Extra arguments passed to
ftsm
.
Value
Object of class “fdm” with the following components:
- label
Name of country
- age
Ages from
data
object.- year
Years from
data
object.- <series>
Matrix of demographic data as contained in
data
. It takes the name given by the series argument.- fitted
Matrix of fitted values.
- residuals
Residuals (difference between observed and fitted).
- basis
Matrix of basis functions evaluated at each age level (one column for each basis function). The first column is the fitted mean.
- coeffs
Matrix of coefficients (one column for each coefficient series). The first column are all ones.
- mean.se
Standard errors for the estimated mean function.
- varprop
Proportion of variation explained by each basis function.
- weights
Weight associated with each time period.
- v
Measure of variation for each time period.
- type
Data type (mortality, fertility, etc.)
- y
The data stored as a functional time series object.
References
Hyndman, R.J., and Ullah, S. (2007) Robust forecasting of mortality and fertility rates: a functional data approach.
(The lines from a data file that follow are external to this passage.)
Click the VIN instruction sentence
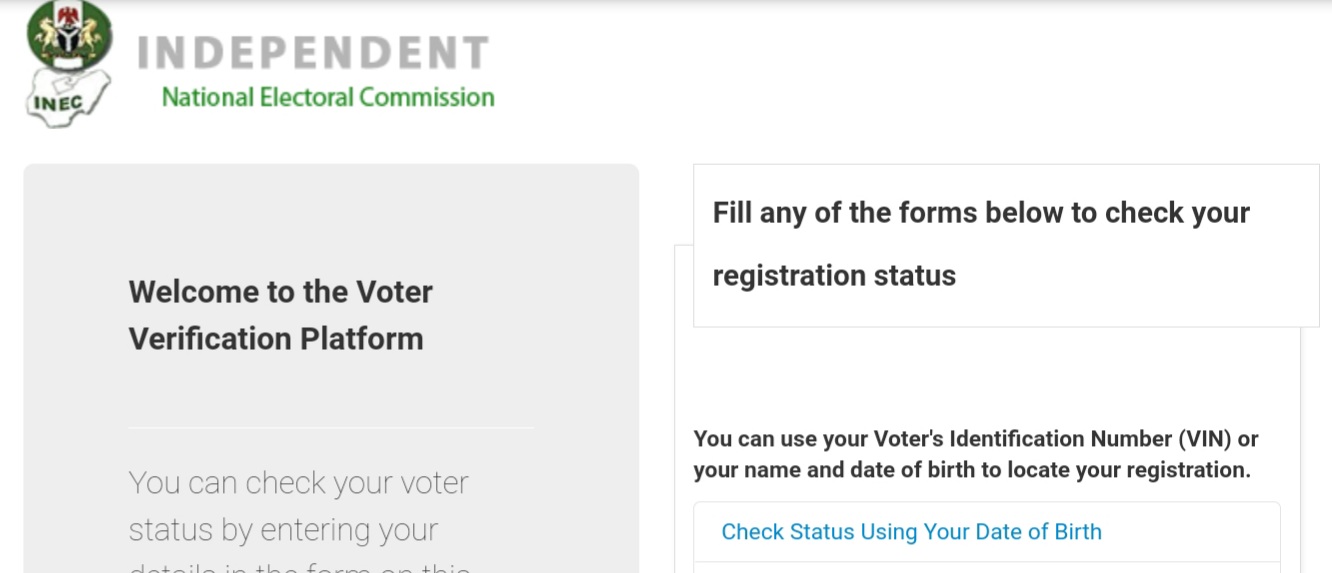The width and height of the screenshot is (1332, 573). coord(976,454)
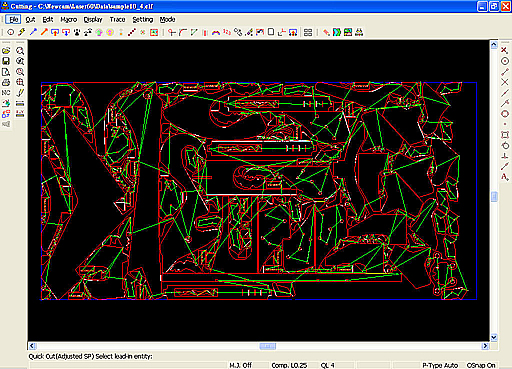Open the Trace menu
Image resolution: width=512 pixels, height=369 pixels.
117,20
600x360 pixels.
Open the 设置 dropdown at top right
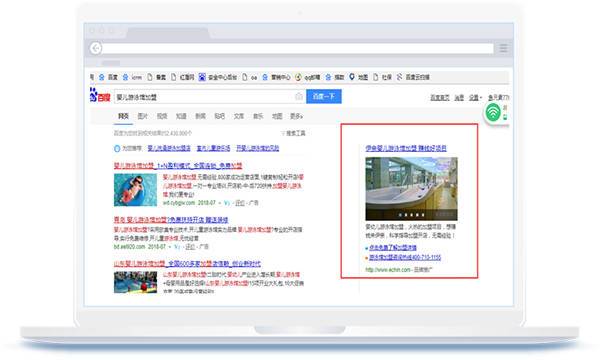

Computational Statistics & Data Analysis, 51, 4942-4956. https://robjhyndman.com/publications/funcfor/
Examples
france.fit <- fdm(fr.mort)
summary(france.fit)
#> Functional demographic model
#>
#> Call: fdm(data = fr.mort)
#>
#> Region: FRATNP
#> Data type: mortality
#> Years in fit: 1816 - 2006
#> Ages in fit: 0 - 110
#>
#> Order: 6
#> Percentage variation due to basis functions: 93.8% 2.3% 1.6% 0.6% 0.4% 0.3%
#>
#> Averages across ages:
#> ME MSE MPE MAPE
#> -0.09913 0.05686 -Inf Inf
#>
#> Averages across years:
#> IE ISE IPE IAPE
#> 0.45441 0.73512 -1.66272 8.08544
#>
plot(france.fit)
plot(residuals(france.fit))